Last year, while witnessing the brutality of Russian troops raining down on Ukrainian civilians, Lithuania made a statement to protect its own children from that future. They announced that they would withdraw from the Ottawa treaty that prohibits the use of land mines. Now that can’t have been an easy decision because we all know that mines stay in the soil for decades and the risk to your own civilians’ lives, not just to the enemy soldiers’, is real. But when you see the pattern of rape, and murder, and torture, that has been rampant in Ukraine who can blame them, who can really blame them, for taking that risk?
Well, Baroness Chapman chose to do just that. And she was wrong. Britain should stand with our allies and understand the difficult compromises that frontline states must make to defend their homes and families. We are in absolutely no position to lecture them from the luxury of distance.
Instead, we must learn.
The war we see being fought in Ukraine is still not the war that we are preparing for. Not just in our defence ministries, but in our wider society. We are integrating the lessons too slowly and not alerting our people to the realities of modern conflict.
What Ukraine has achieved is not just a procurement story, or a military success but a lesson in national mobilisation.
Producing drones cheaply and at scale, redesigning them in weeks not years, with software updated by civilian programmers and factories in homes and barns across the country.

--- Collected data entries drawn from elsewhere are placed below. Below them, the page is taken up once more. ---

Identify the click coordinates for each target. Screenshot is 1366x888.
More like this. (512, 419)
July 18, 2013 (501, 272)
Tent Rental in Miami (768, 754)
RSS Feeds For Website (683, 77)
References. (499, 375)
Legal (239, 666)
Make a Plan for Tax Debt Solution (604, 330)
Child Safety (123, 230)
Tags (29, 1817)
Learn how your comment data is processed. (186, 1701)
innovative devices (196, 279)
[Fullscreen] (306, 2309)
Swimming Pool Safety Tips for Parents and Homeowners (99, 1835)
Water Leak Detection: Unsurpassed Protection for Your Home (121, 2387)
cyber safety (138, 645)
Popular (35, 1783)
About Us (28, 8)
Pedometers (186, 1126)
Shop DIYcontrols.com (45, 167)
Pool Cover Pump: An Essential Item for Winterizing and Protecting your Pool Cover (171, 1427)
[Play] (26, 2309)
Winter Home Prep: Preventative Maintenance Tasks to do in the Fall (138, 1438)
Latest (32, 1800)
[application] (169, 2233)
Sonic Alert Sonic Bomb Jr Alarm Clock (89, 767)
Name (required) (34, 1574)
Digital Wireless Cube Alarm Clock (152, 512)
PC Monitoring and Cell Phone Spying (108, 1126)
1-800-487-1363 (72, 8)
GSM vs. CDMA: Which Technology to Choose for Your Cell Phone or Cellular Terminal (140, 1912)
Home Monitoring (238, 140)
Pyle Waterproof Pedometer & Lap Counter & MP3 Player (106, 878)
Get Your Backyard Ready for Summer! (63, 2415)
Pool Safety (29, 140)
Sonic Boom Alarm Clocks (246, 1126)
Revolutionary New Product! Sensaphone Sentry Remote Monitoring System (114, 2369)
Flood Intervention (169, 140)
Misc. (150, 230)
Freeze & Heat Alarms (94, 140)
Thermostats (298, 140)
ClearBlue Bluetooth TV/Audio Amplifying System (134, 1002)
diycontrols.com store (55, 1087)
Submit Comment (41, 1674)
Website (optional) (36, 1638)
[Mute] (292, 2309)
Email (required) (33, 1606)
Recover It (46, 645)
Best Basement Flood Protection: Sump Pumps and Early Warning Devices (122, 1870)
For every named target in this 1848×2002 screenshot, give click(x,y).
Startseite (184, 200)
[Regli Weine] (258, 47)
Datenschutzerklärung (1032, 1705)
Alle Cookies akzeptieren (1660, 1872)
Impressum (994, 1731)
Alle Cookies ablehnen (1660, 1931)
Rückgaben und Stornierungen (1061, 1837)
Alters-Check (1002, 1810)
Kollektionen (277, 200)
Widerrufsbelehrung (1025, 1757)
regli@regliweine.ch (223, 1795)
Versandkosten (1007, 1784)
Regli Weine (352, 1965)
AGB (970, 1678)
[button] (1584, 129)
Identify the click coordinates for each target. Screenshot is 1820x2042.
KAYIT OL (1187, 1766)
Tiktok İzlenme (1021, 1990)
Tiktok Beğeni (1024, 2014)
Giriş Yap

Kyiv has shortened the feedback loop so the link between a frontline platoon commander and the start-up founder equipping him now runs in hours, and not in months.
And as with so many other things, the Baltic states, Sweden, Finland, and Poland have been applying these lessons faster than anyone else in NATO.
The Estonian defence industry indeed has expanded beyond recognition in three years. Companies like Milrem Robotics, Frankenburg Technologies and Threod Systems are now exporting capability to allies that a decade ago would, let’s face it, not even have been able to find Tallinn on a map.
And you are upgrading how you think about war.
Only last month, the Estonian government cancelled a €500 million programme to replace its infantry fighting vehicles and redirected that money to drones and air defence. You looked at Ukraine and drew the obvious conclusion.
Meanwhile, in London, it’s reported that the Ministry of Defence has pushed through an order for more helicopters when the Army wanted drones.
Now that’s simply not good enough. We need to be like Poland, and break old supply chains building newer, faster and getting what we need.
Poland went to Seoul for tanks because Berlin and Paris could not match Korean delivery times. The K2 line builds 180 tanks in 3 years. While the Leopard 2 line takes 5 years to build 50.
Mass at speed has always beaten the exquisite and slow. Re-engaging our homegrown industries is vital for resilience, but what matters most is people.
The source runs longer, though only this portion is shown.